Now I cannot help but wonder: has such an 'undecidable' Diophantine equation ever been constructed for ZFC itself? In general (i.e., not specific to ZFC), is anything known about the minimal complexity of such undecidable equations (such as minimal number of variables, minimal degree)?

• "Unfortunately, no further references are provided concerning this particular statement." --- It is explicitly stated that this result is due to Matiyasevich, and the References section gives, well, references. – Martin Brandenburg Jun 20 at 2:37
• @MartinBrandenburg: No, it merely says that the result is derivable from Matiyasevich's Theorem. (Leaving unanswered the questions: by whom, when, how?) The references given don't specifically go into the result stated, as far as I can tell. – Kim Fierens Jun 20 at 2:42
• This MO answer contains an almost explicit Diophantine equation whose solvability is independent of $\mathsf{ZFC}$. Determining the explicit $K$ needed would be a bit a work but should be doable from the relevant paper. – James Hanson Jun 20 at 3:42
• Ok, I am sorry. – Martin Brandenburg Jun 20 at 9:51

A good place to start reading about this is Matiyasevich's book "Hilbert's Tenth Problem", or if you have access to it, James P. Jones' article "Universal Diophantine Equation". This gives a diophantine equation with a few parameters, and if you plug in the right numbers (not provided) for those parameters, the equation will emulate a Turing machine with undecidable halting problem.

Actually figuring out the right numbers you want is difficult, since it first requires building an explicit Turing machine whose halting problem is undecidable in the system you want (which requires encoding that system), and then running it through a fairly complicated translation.

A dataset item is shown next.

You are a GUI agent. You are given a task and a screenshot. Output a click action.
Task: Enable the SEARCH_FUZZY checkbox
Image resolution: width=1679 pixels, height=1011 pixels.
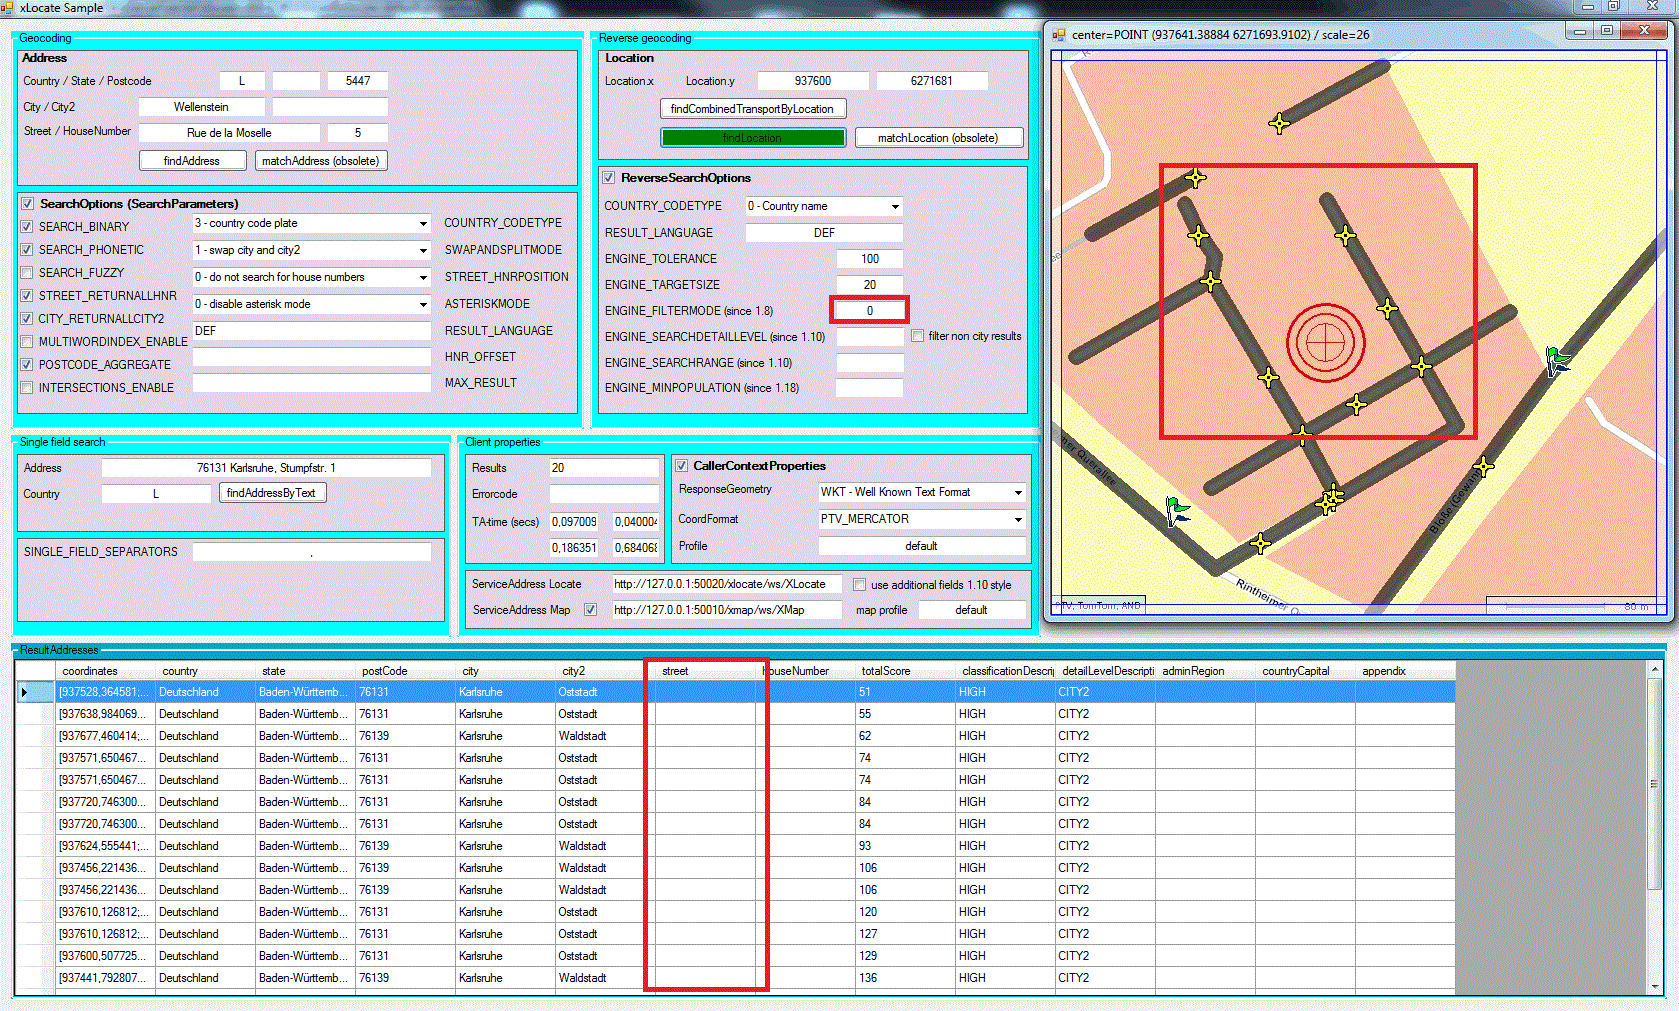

Matiyasevich cites Jones in listing the following pairs of (number of unknowns, degree) for which a universal diophantine equation is known:

• (58,4),
• (38,8),
• (32,12),
• (29,16),
• (28,20),
• (26,24),
• (25,28),
• (24,36),
• (21,96),
• (19,2668),
• (14, $$2 \times 10^5$$),
• (13, $$6.6\times 10^{43}$$),
• (12, $$1.3\times 10^{44}$$),
• (11,$$4.6\times 10^{44}$$),
• (10, $$8.6\times 10^{44}$$),
• (9, $$1.6 \times 10^{45}$$)

These appear to be mostly applications tricks to reduce the number of variables/degree at the expense of the other applied to a base universal diophantine equation. Jones also provides a universal diophantine equation with 100 operations.

We know diophantine equations with degree 2 are solvable, so the case of diophantine equations with degree 3 is the only open one in terms of degree.

This is from 1992, so perhaps these bounds have changed since then?